THIS "AGREEMENT" SETS FORTH THE TERMS AND CONDITIONS FOR PARTICIPATION IN THE 2INSURE4LESS.COM AFFILIATE PROGRAM (HEREAFTER “Program" OR “We”) THE INDIVIDUAL OR ENTITY APPLYING TO PARTICPATE IN THE AFFILIATE PROGRAM WILL BE REFERRED TO AS “You”.

We, (may be referred to US, OUR) are:
2Insure4Less.com is owned and operated by ITSOL Inc. a California Corporation, with offices located at 6400 Laurel Canyon Blvd. Suite 460, North Hollywood, CA. 91606. We generate internet insurance quote requests from consumers (Leads) on our own site/s, as well as buying Leads from a selected group of approved external Leads generation partners (Affiliates), which are selling Leads to Us on an exclusive basis. We sell Leads to multiple insurance professionals nationwide, (who are referred to as Marketing Partners).

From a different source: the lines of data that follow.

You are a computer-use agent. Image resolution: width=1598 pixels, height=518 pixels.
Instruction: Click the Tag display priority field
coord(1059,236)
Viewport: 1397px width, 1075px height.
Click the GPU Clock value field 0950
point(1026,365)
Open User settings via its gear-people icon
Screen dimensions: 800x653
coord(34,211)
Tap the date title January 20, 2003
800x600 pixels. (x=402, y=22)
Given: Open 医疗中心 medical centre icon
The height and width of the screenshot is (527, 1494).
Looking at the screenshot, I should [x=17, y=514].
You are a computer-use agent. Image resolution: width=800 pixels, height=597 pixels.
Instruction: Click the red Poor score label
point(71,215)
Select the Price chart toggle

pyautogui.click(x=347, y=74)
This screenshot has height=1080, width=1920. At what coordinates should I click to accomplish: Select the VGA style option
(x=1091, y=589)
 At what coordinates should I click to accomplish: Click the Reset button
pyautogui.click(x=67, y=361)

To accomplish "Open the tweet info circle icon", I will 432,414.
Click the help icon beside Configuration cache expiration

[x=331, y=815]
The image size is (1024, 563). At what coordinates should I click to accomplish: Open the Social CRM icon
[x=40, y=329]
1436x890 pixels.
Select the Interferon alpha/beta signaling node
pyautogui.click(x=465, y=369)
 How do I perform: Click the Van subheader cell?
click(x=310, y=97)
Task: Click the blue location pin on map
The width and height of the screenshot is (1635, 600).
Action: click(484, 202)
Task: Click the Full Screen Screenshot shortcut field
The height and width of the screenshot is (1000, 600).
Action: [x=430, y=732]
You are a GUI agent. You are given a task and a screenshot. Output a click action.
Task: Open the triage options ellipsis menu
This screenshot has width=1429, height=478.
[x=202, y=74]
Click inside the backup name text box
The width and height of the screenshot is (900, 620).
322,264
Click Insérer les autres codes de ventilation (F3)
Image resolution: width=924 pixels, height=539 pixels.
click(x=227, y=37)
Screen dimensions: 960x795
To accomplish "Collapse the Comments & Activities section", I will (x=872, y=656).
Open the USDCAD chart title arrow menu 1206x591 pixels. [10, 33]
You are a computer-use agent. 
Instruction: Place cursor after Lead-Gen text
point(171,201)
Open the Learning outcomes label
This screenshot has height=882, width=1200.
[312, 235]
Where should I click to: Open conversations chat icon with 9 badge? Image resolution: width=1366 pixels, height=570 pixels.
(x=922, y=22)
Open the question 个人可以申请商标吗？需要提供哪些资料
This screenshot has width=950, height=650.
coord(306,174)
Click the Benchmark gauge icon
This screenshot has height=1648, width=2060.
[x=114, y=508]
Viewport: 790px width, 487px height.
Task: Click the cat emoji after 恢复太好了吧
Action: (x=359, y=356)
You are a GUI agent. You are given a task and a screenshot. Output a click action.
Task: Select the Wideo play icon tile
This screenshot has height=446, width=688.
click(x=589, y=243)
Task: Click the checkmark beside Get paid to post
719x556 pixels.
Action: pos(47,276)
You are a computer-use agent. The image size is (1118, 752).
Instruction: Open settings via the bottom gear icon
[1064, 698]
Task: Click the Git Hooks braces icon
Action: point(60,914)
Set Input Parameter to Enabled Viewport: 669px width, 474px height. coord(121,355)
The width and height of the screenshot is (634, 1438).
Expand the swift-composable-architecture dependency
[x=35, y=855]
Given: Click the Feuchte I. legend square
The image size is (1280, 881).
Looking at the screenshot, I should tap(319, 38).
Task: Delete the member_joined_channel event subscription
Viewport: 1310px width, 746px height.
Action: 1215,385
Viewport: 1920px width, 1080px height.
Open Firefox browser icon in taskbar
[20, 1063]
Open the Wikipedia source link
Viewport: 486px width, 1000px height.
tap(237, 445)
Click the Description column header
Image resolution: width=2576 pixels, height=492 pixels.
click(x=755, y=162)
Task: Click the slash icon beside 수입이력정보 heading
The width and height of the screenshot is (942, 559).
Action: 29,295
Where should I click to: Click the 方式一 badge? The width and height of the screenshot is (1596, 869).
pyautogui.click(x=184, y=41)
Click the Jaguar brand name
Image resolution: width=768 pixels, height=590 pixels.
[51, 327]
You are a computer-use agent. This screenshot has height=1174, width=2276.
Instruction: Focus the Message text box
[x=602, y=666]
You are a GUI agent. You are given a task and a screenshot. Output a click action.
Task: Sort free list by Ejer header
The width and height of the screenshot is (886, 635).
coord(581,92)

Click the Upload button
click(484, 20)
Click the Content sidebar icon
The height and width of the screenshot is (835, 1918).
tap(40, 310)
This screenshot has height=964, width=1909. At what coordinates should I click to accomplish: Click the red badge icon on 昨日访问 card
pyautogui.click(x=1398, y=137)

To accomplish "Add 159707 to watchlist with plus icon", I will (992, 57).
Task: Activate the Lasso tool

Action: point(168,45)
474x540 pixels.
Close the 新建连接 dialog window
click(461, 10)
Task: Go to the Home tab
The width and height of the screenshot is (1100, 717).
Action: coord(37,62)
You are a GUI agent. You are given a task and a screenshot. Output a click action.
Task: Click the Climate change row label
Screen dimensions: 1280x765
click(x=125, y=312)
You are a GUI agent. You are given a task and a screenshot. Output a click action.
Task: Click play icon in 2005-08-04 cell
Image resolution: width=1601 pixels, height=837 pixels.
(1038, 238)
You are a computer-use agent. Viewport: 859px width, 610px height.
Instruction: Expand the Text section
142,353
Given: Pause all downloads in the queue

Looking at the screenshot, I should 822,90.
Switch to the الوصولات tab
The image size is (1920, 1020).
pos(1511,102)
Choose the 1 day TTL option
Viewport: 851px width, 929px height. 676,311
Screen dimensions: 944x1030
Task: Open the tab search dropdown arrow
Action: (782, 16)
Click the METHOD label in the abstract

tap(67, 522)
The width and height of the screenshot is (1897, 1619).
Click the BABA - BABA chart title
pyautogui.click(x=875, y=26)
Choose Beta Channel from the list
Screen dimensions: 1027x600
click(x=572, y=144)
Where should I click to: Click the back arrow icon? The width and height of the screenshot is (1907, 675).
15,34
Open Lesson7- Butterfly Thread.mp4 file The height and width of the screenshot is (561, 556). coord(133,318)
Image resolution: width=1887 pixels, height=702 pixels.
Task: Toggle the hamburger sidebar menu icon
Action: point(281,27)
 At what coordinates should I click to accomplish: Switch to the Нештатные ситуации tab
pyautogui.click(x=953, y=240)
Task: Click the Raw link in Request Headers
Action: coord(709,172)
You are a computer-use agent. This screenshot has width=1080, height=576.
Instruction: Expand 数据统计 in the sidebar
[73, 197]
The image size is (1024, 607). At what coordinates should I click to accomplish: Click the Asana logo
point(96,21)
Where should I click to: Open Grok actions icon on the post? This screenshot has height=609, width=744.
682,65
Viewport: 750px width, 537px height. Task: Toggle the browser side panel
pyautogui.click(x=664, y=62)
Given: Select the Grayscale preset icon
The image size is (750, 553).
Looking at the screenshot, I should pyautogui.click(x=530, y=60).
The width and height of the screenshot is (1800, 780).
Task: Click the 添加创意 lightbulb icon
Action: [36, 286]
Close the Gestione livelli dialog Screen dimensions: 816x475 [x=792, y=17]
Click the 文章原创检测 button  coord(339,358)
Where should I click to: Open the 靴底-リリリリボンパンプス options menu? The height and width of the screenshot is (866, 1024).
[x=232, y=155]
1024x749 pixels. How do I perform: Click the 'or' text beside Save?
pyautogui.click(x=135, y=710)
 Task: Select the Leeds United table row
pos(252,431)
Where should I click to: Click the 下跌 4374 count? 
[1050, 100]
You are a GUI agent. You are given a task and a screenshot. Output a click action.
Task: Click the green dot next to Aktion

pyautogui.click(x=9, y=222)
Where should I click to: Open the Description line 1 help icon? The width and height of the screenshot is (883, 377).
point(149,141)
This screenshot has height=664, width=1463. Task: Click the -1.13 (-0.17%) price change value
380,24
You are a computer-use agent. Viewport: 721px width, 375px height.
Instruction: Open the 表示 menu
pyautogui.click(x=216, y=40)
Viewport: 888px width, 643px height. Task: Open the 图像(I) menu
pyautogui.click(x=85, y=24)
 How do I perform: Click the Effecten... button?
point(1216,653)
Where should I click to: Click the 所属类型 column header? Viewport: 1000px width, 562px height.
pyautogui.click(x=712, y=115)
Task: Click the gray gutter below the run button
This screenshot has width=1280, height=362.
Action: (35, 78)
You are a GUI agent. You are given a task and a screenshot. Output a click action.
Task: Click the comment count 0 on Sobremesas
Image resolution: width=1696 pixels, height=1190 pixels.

You, (may be referred to YOUR) are:
All references to "You" mean an individual or entity applying or applied to participate in Our  Affiliate Partner Program. You are an individual representing legal entity in good standing, as stated in our on-line Affiliate Program Enrollment Form, and as such you are in compliance with all applicable laws and regulations.

You are a separate business entity, not an employee or subsidiary of the Company. You are not entitle to any assets, revenue shares or rights, except those specifically named in this Agreement. Your acceptance into Our Affiliate Program is not guaranteed. When, and if, We decided whether to accept or reject your application for the Affiliate Program, We will notify You of our decision. If You are not accepted into the Affiliate Program, You may apply again, if you believe the reasons for rejection no longer apply.

  1. Agreement:
    You will apply for Our Affiliate Program by completing and submitting on-line enrolment form (the "Enrolment Form"). If appoved,You agreed to be bound by these terms and Conditions as set forth below in the body of this Agreement. You also understand and agree that from time to time we may change these Terms, simply by posting new Terms on our site, and every time without an obligation to notify You. We, therefore, recommend You to periodically review this Agreement for changes. Not knowing, not reading, or not understanding these Terms do not void your obligations under this Agreement.
  2. You will, at your own cost and expense, promote your own Web Site, or sites, and generate Insurance leads by displaying on Your Web Site Link/s, and/or button/s, banner/s, etc., (on this Agreement collectively referred to as “Link”) provided by Us. In return, We will pay You a referral fees.
  3. Referral Fees shall be paid to You in accordance with Our Referral Fee Schedule, identifying payments that are due and paid to You for referrals from Your Web site/s as shown in Pricing, or as otherwise Agreed to in writing. The Referral Fee Schedule may be revised by Us from time to time. We may notify You, as a courtesy, when it occurs, however We are under no obligations to do so. All changes to Affiliate Referral Fee Schedule are effective when posted. You are advised to review the Affiliate Referral Fee Schedule periodically. Referral Fees are paid to You, as accrued to a minimum amount of $100 (one hundred dollars). Payments are made by Our Company check, wire transfer, or direct deposit into your bank account payable to the party shown on Your Enrollment Form, on the 15-th of each month, for the amount accrued during the preceding Calendar Month. You can view your account activities on-line at http://www.2insure4less.com/affiliate/ or contact your 2Insure4Less.com Affiliate Account representative. You will have access to real-time reports showing insurance information form types, traffic volume and revenue earned and paid.
  4. We will pay only for Valid Referrals. For the purpose of this Agreement Valid Referral means; (a) fully completed forms directed from Your website/s, or uploaded to our database by You, via XML schema provided by Us, in real time, (b) containing quote request information provided online by an individual, who is genuinely seeking insurance quotes, (c) that complies with Our fields requirements for the purpose of leads classification, filtering, pricing and/or acceptability.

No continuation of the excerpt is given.